> Task prompt: Go through the listing below and return each line that includes "computer".

> Available records:

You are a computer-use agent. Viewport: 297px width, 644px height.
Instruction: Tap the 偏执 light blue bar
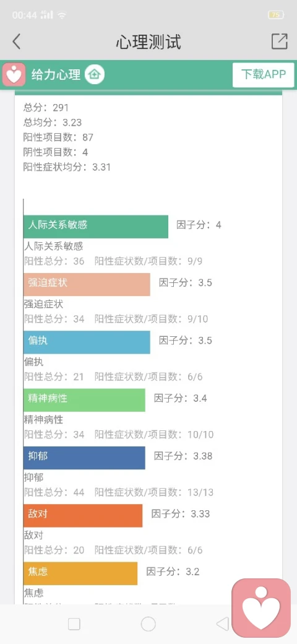[x=87, y=342]
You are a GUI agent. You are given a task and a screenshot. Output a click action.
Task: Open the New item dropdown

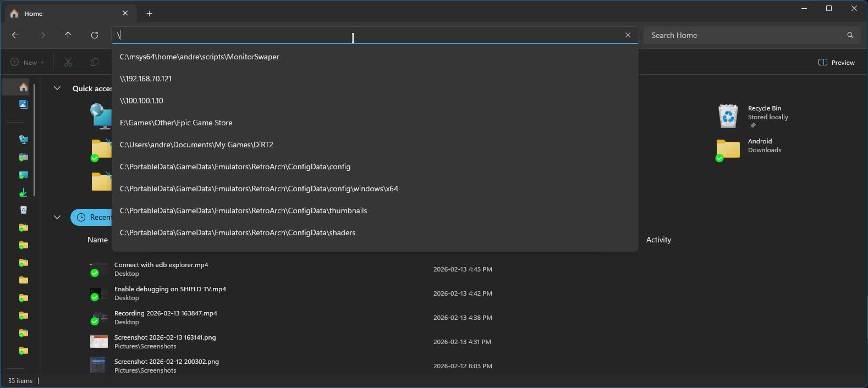(28, 62)
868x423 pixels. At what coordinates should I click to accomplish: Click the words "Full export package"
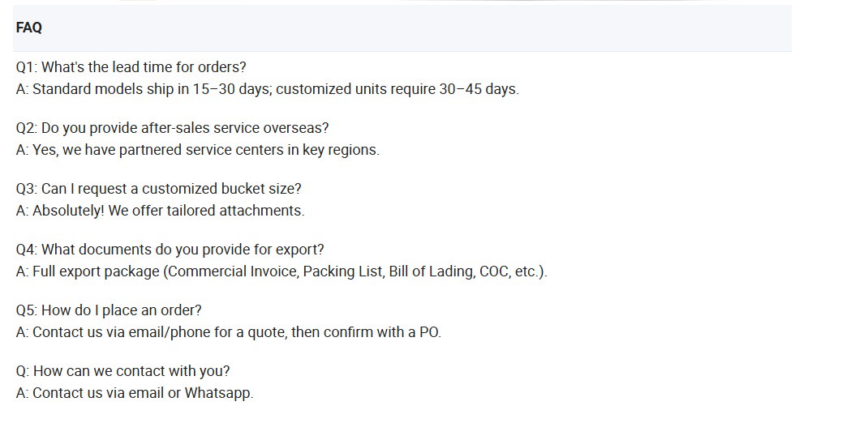coord(96,271)
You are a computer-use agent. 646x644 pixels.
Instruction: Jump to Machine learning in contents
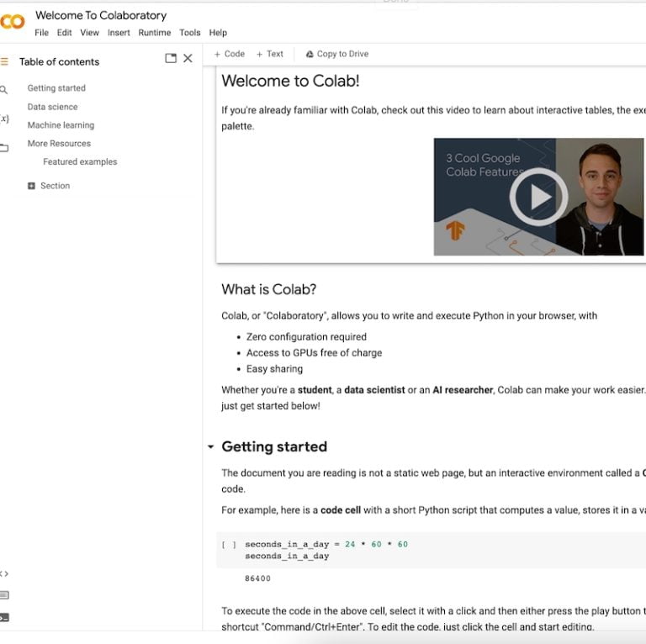click(x=61, y=125)
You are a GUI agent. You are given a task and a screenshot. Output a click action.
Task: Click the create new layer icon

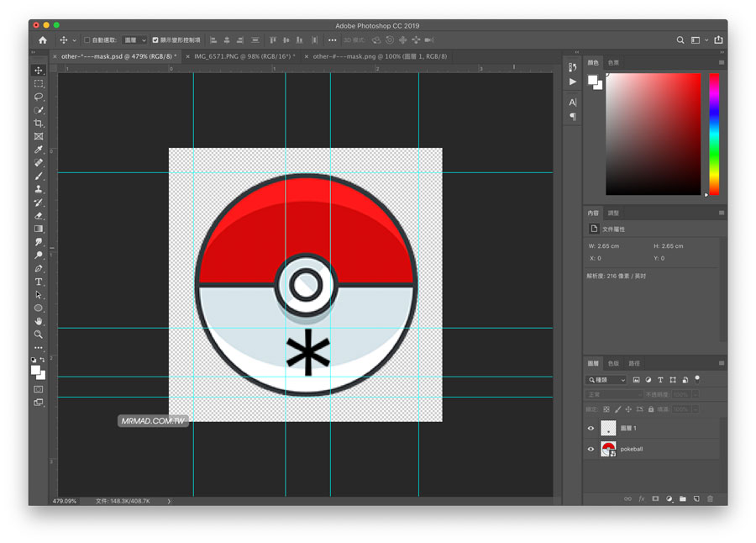(x=696, y=498)
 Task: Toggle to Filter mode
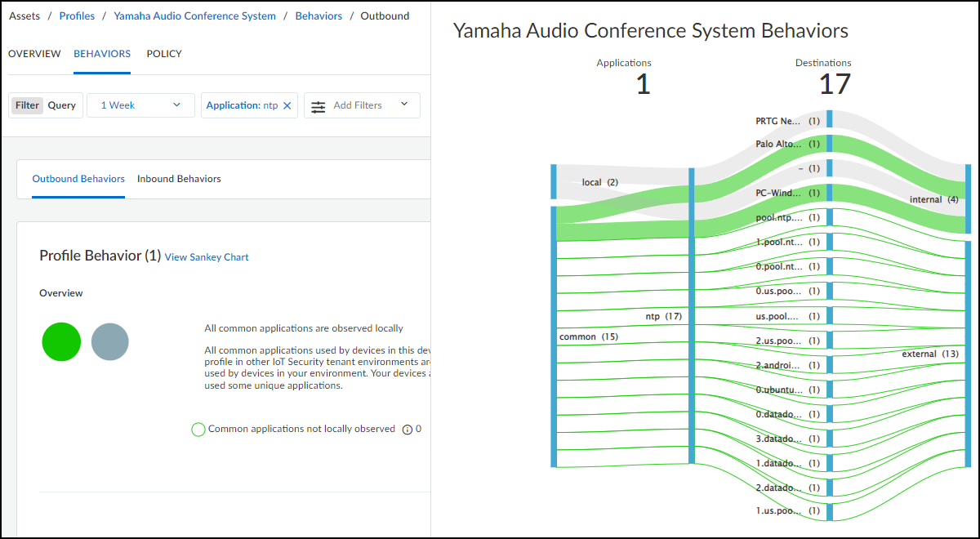(27, 105)
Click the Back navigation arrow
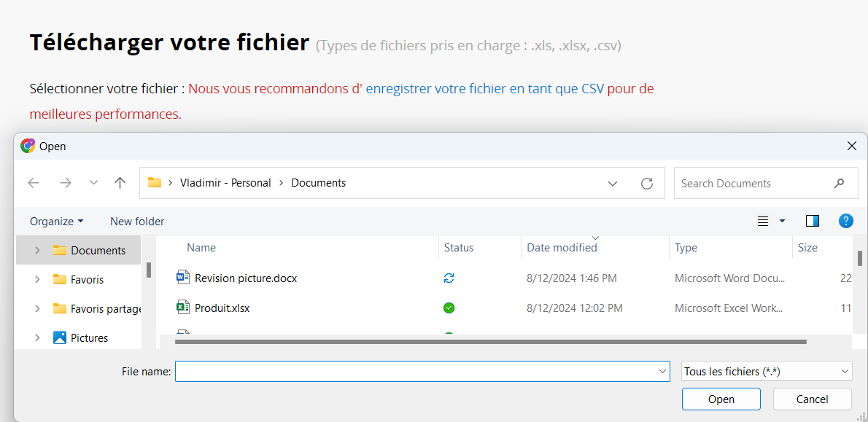The height and width of the screenshot is (422, 868). click(34, 183)
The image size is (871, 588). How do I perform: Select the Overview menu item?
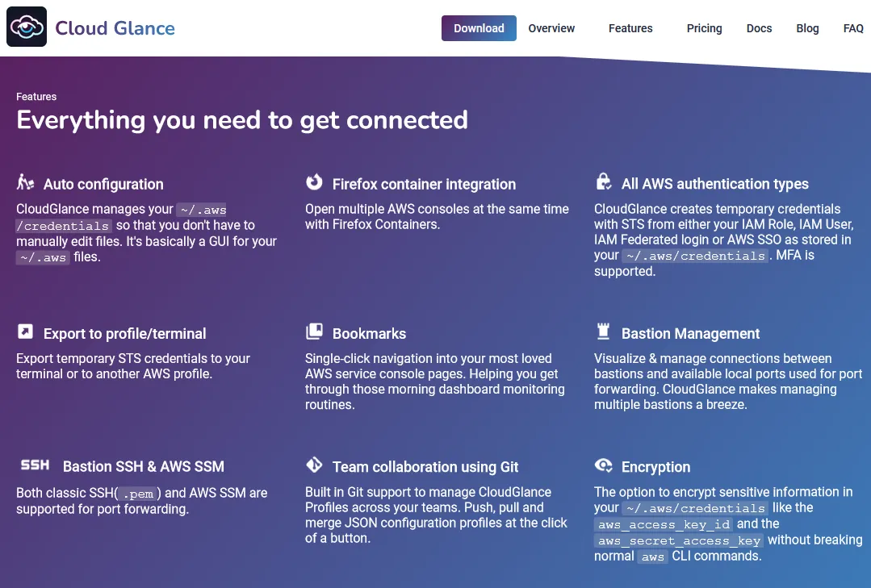pyautogui.click(x=551, y=28)
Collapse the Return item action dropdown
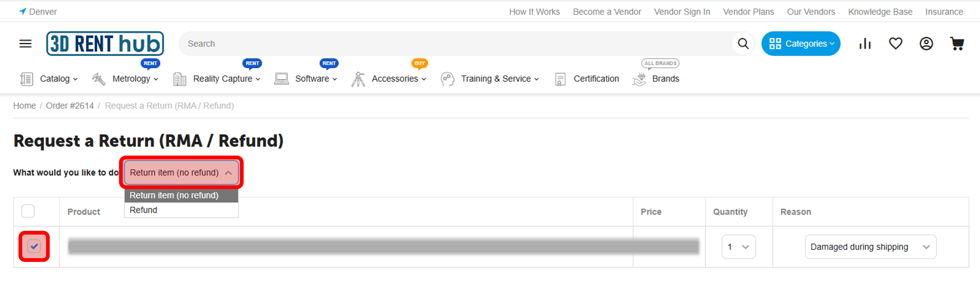980x290 pixels. pos(181,173)
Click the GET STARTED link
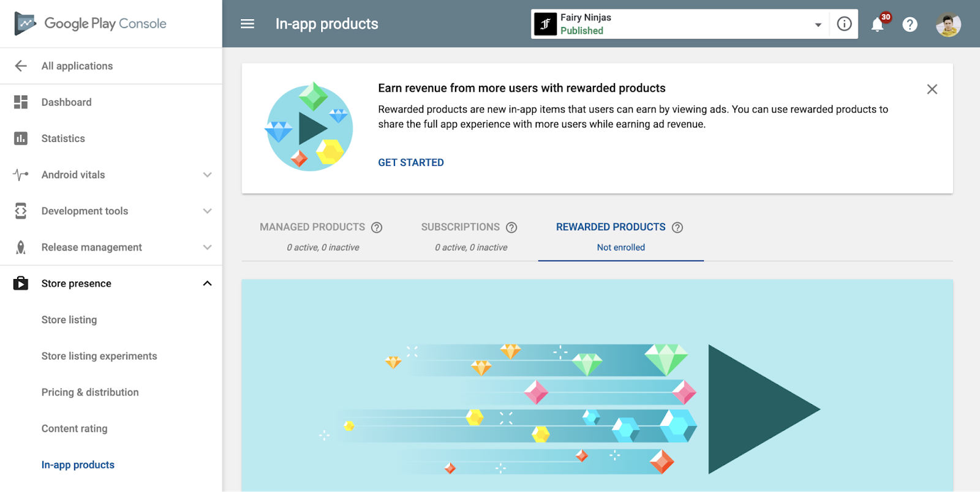The image size is (980, 492). pyautogui.click(x=410, y=162)
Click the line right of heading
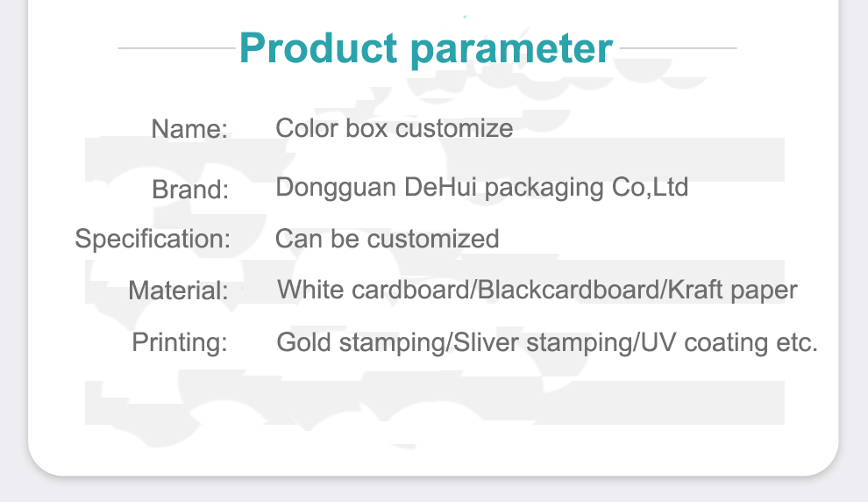 pyautogui.click(x=678, y=48)
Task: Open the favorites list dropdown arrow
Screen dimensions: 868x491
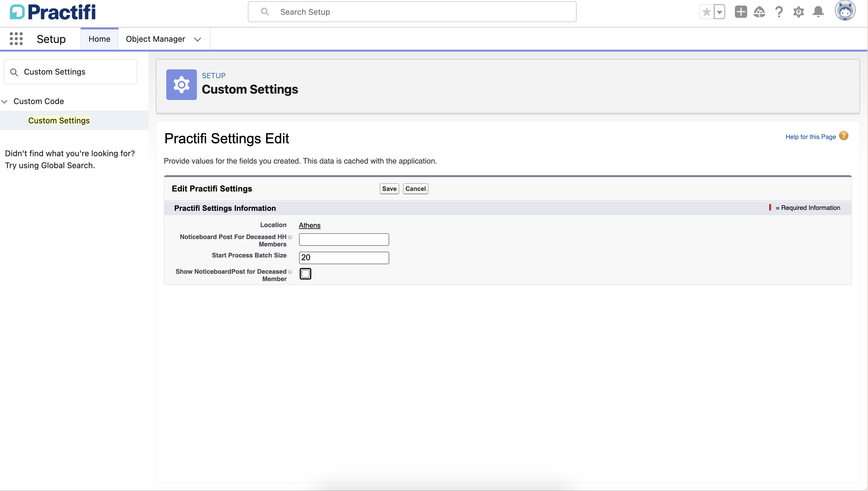Action: point(719,12)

> Output:
You are a computer-use agent. Viewport: 297px width, 644px height.
You are a computer-use agent. 646x644 pixels.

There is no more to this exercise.